When our goal is to understand the relationship between \(Y\) and \(X = (X_1, X_2, \dots, X_p)\), we do need to concern ourselves with the exact form of \(\hat f\). Here the form of \(\hat f\) can be used to identify:

  • Which predictors are associated with the response
  • the direction (positive or negative) and form (simple or complex) of the relationship between the response and each predictor

2.3 Assessing Model Accuracy

No one statistical learning approach performs better than all other approaches on all possible data sets. Because of this, care needs to be taken to choose which approach to use for any given data set to produce the best results.

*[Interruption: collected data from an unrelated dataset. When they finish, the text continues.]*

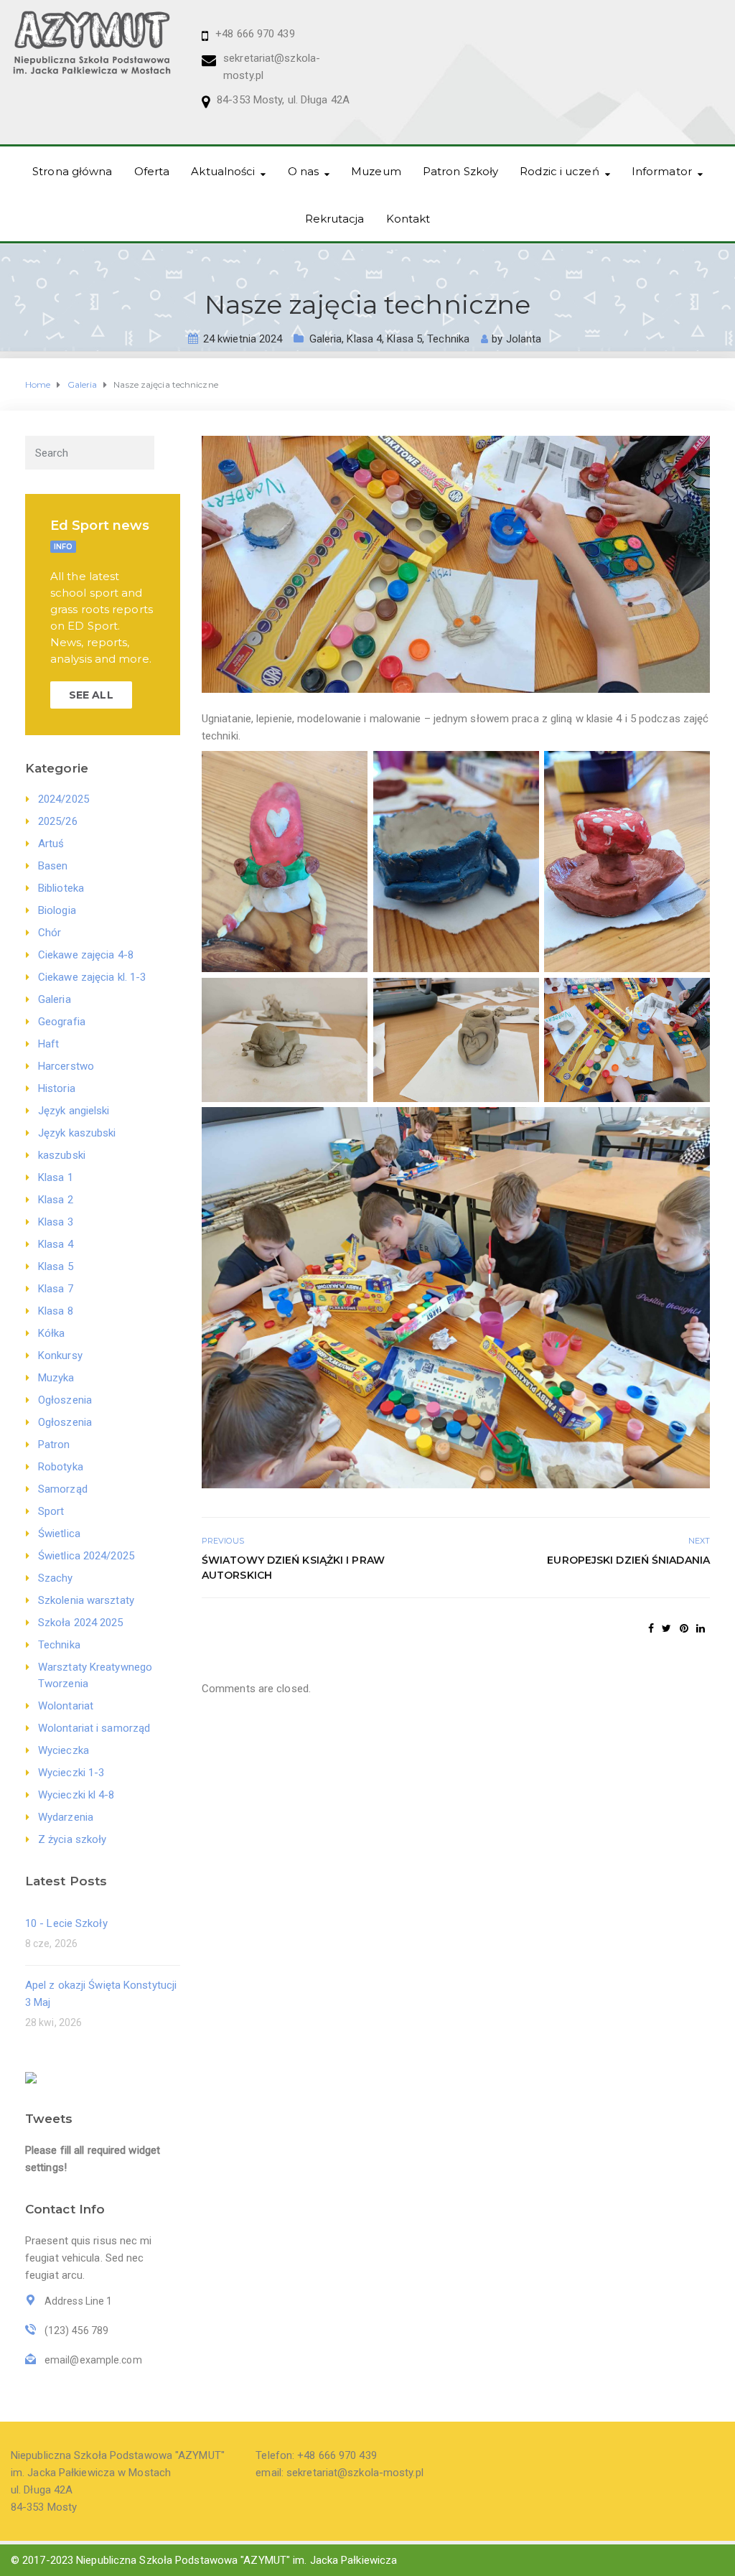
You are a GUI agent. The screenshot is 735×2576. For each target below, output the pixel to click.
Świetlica (59, 1533)
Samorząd (63, 1489)
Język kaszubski (77, 1132)
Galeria (325, 338)
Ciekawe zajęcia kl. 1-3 (92, 977)
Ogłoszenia (65, 1400)
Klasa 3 (55, 1221)
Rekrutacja (335, 218)
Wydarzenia (65, 1817)
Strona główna (72, 171)
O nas (303, 171)
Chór (49, 932)
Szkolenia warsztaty (86, 1600)
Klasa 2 (55, 1199)
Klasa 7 (55, 1288)
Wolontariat (65, 1705)
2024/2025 (63, 799)
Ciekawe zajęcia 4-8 (86, 954)
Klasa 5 (404, 338)
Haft (48, 1043)
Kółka (51, 1333)
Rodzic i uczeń (559, 171)
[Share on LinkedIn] (700, 1628)
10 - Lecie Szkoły (66, 1923)
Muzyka (56, 1377)
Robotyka (60, 1466)
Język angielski (74, 1110)
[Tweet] (666, 1628)
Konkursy (60, 1355)
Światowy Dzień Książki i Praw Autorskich (293, 1568)
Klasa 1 (55, 1177)
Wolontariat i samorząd (94, 1728)
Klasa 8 (55, 1311)
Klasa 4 (364, 338)
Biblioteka (61, 888)
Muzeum (376, 171)
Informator (662, 171)
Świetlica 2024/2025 (86, 1555)
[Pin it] (684, 1628)
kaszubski (61, 1155)
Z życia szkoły (72, 1839)
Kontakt (408, 218)
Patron (54, 1444)
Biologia (57, 910)
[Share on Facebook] (651, 1628)
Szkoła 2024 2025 (80, 1622)
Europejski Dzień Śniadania (628, 1560)
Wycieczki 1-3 (71, 1772)
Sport (51, 1511)
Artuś (51, 843)
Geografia (61, 1021)
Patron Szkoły (460, 171)
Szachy (55, 1578)
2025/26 (58, 821)
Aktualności (223, 171)
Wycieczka (63, 1750)
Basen (53, 865)
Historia (56, 1088)
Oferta (152, 171)
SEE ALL (91, 695)
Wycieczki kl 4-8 (76, 1794)
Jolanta (524, 338)
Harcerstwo (66, 1066)
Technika (448, 338)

A number of important concepts arise when selecting a statistical learning approach for a specific data set:

  • Measuring the quality of fit
  • The bias-variance trade-off

2.3.1 In the Regression Setting

In the regression setting, the most commonly used quality of fit measure for training data is the mean squared error \(\mathit{MSE}\), given by

\[ \mathit{MSE}_{\mathrm{training}} = \frac 1 n \sum_{i = 1}^n (y_i - \hat f(x_i))^2, \tag{2.3} \]

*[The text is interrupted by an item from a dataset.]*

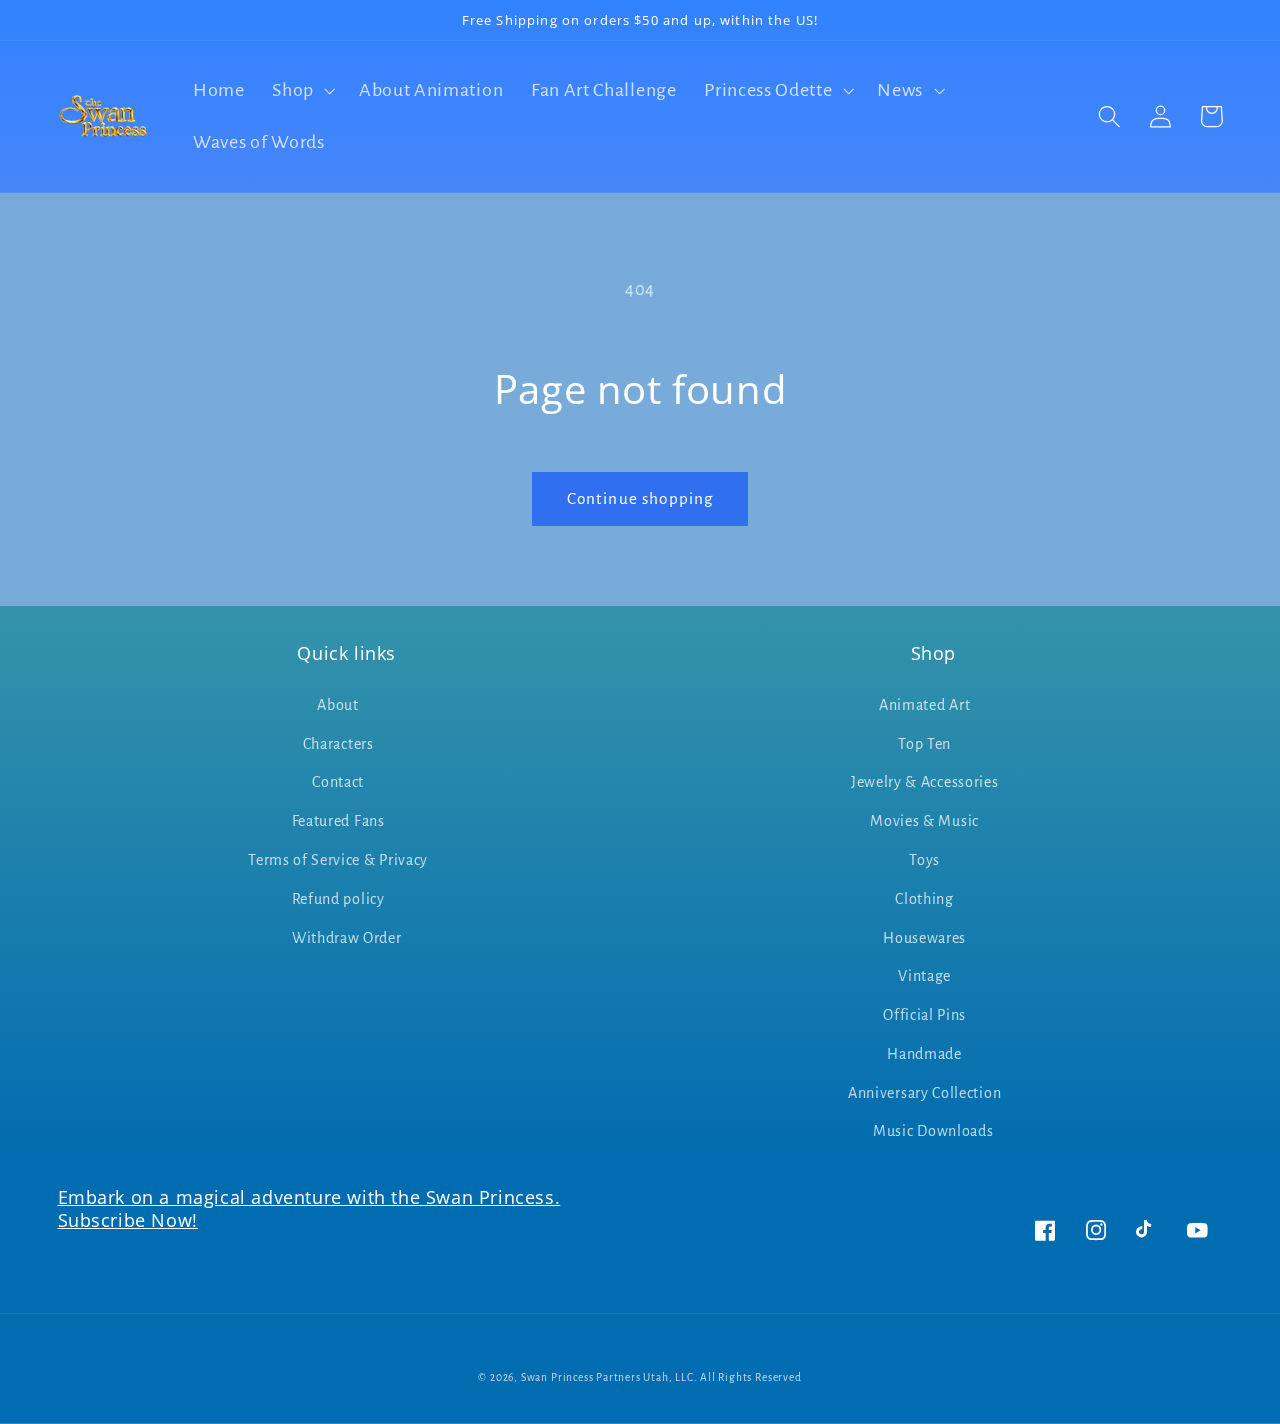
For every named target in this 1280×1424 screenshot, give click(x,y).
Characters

where \(\hat f(x_i)\) represents the prediction that \(\hat f\) gives for the \(i\)th observation. When predicted responses are very close to true responses the \(\mathit{MSE}\) will be small; When predicted responses are very far from true responses the \(\mathit{MSE}\) will be large. We generally do not really care about this value because accurately predicting data we have already seen is not particularly useful.

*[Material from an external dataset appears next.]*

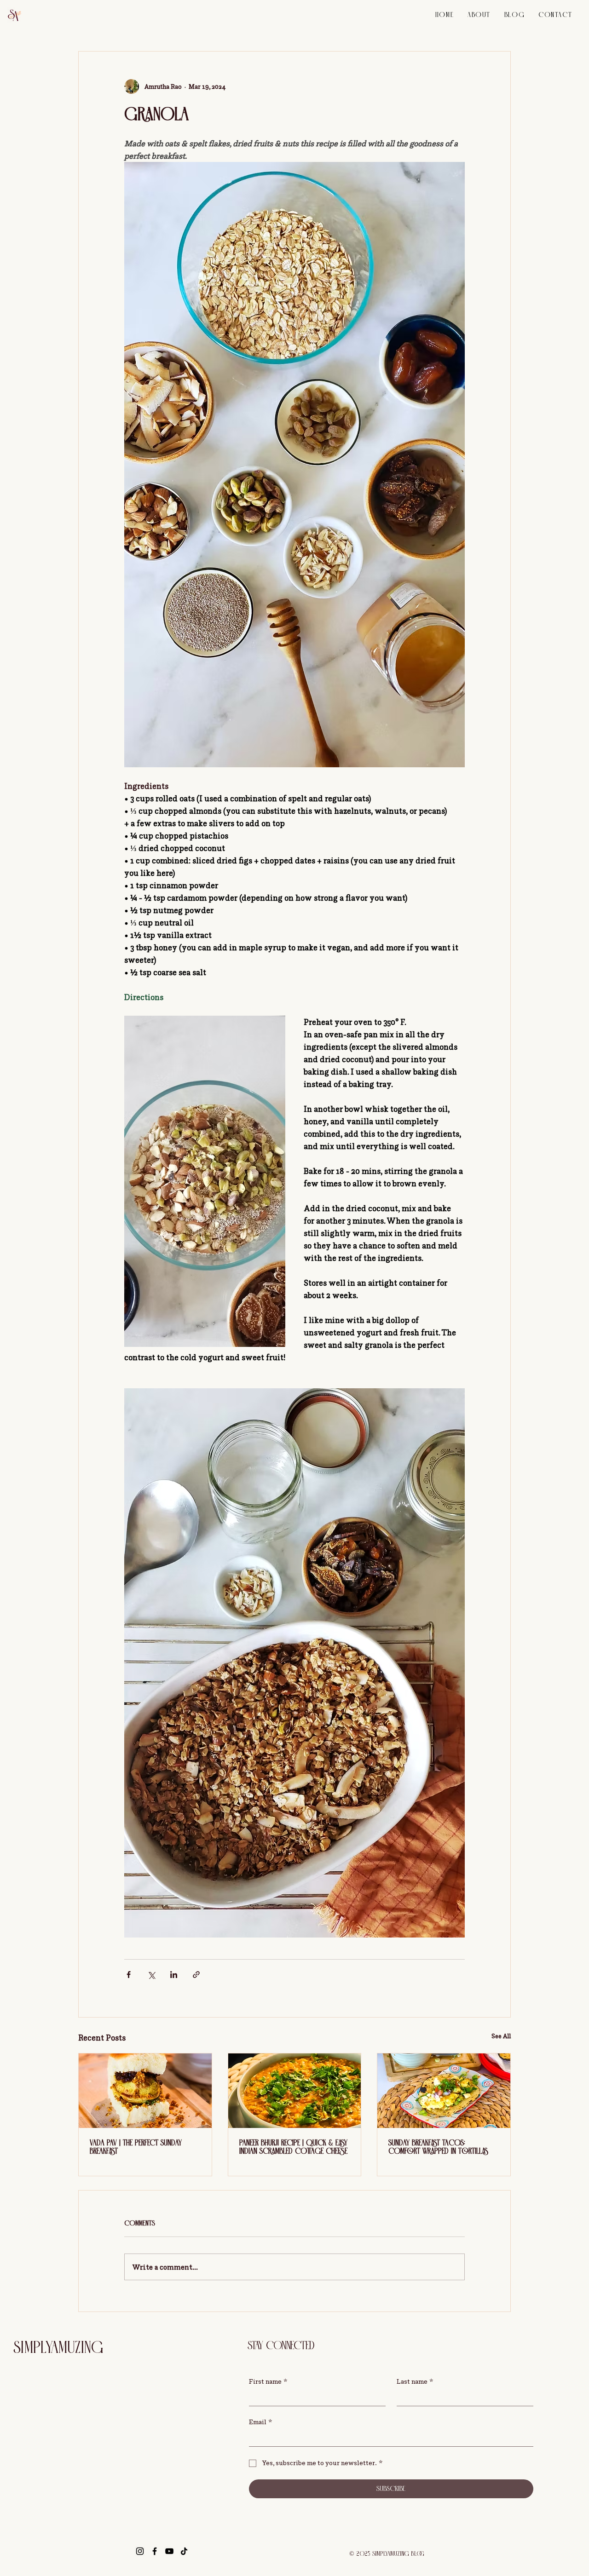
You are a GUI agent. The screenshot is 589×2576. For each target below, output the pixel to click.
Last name (415, 2381)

when our goal is to assess the accuracy of predictions when we apply our method to previously unseen test data, we can compute the mean squared error for test observations, given by

\[ \mathit{MSE}_{\mathrm{testing}} = \frac 1 n \sum_{i = 1}^n (y_0 - \hat f(x_0))^2, \tag{2.4} \]

where \((x_0, y_0)\) is a previously unseen test observation not used to train the statistical learning model. We want to choose the model that gives the lowest test \(\mathit{MSE}\) by minimizing the distance between \(\hat f(x_0)\) and \(y_0\). When a test data set is available then we can simply evaluate Equation (2.4) and choose the statistical learning model where \(\mathit{MSE}\) is the smallest. When a test data set is not available then we can use cross-validation, which is a method for estimating test \(\mathit{MSE}\) using the training data set.

The expected test \(\mathit{MSE}\) for a given value \(x_0\) can always be decomposed into the sum of three fundamental quantities: the variance of \(\hat f(x_0)\), the squared bias of \(\hat f(x_0)\), and the variance of the error term \(\epsilon\), written as

\[ E \bigl(y_0 - \hat f(x_0) \bigr)^2 = \mathrm{Var}(\hat f(x_0)) + [\mathrm{Bias(\hat f(x_0))}]^2 + \mathrm{Var}(\epsilon), \tag{2.5} \]

where the notation \(E \bigl(y_0 - \hat f(x_0) \bigr)^2\) defines the expected test \(\mathit{MSE}\) at \(x_0\). The overall expected test \(\mathit{MSE}\) is given by averaging \(E \bigl(y_0 - \hat f(x_0) \bigr)^2\) over all possible values of \(x_0\) in the test data set.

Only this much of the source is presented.